> INSTRUCTION 1:
Say whether each statement below agrees with the comments about the castle-building arcade game. For each, answer yes or no and quote the deciding words.
(a) One commenter played the game as part of a collection on the original Xbox.
(b) Players get more cannons for enclosing more castles.
(c) A commenter says a modern equivalent of the game has already been made.
> INSTRUCTION 2: Write the next comment in the thread of comments about the castle-building arcade game, picking up after the last one shown.

> PASSAGE:

·····

I’d watch bigger kids play this at the arcade and it was great. The wall building phase had a real Tetris vibe to it and some of the players could build extremely fast and well. One of the earliest games that allowed players to develop different skill sets and strategies rather than just go through on rails using preset skills.
My friends were MK and Street Fighter junkies so I spent a lot of time at the 7-11 across from the hs playing this game. The arcade had a cue ball controller
Still got the Nintendo cartridge for this. Played the heck out of it as a kid. Tried playing it again a couple of years ago and it kicked my but. Its got a low learning curve but it has a steep difficulty curve. That just makes it that much more fun though. Sometimes you end up needing to fire on your own walls or you lose the ability to close up terrain without very specific pieces showing up. And you get more cannons for enclosing more castles.
while the original release is before my time, it was part of a Midway Games collection that i had on the OG Xbox, 3 player multiplayer was always fun. i'm surprised a modern equivalent hasn't been made.
This is is kind of unique. I dont a know any other tower defense game that has direct control of of weapons defending the "base", not to mention Tetris mechanics.
This game took me a while to figure out, but once i did I could defend the island successfully nearly every time I played. I would love to seen a modern version of this game.

·····

> EXTRACTED RECORDS:
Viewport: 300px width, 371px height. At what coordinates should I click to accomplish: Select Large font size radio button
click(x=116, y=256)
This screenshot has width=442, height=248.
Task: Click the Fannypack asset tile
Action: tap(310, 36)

·····

> TASK OUTPUT 1:
(a) Yes: "it was part of a Midway Games collection that i had on the OG Xbox"
(b) Yes: "And you get more cannons for enclosing more castles."
(c) No: "i'm surprised a modern equivalent hasn't been made."

> TASK OUTPUT 2:
Missed some key strategies. You can't shot while your cannon ball is in the air, so shooting closer targets gives you more shots per round. This is also true of the enemy. The area captured really means where you can put your cannons, but surrounding another castle is where you have the biggest gains. So just putting a tiny wall around any other castle is a big boost in points and therefore cannons. It is also assurance that you will survive another round if you have any cattle surrounded, especially near the end of a siege attempt. It may be to your advantage to take out some of your own walls so that you aren't trying to wait for a 1x1 drop. When placing pieces, always build outward so that you don't have walls on the interior of your fortress which would block your ability to place cannons. On DOSBOX, you may want to turn down your cycles. This was a game designed for slow PCs of the time and it looked like you were disadvantaged significantly by hardware which was running too quickly.
Thank you. That and I didn't have a joystick (I have since bought an xbox controller). There's another comment here where the person said they just filled the land with walls to win. They didn't even fire the cannon!
I did grow up playing computer games in the 90s but I missed out on this one, looks like something I would've liked! I remember enjoying some Risk 2 in the early 2000s, most similar thing I can think to this :)
@@ThanetianGaming True there were a lot! I was really into Wolfenstein 3D & Duke Nukem in the early-mid 90s. Not so much Doom, though I do acknowledge it was a great game too. :P
When the grey ships get near the shore line, they unload tanks. ... But, the red-black ships shoot mortars, which leave holes in the ground you have to build around.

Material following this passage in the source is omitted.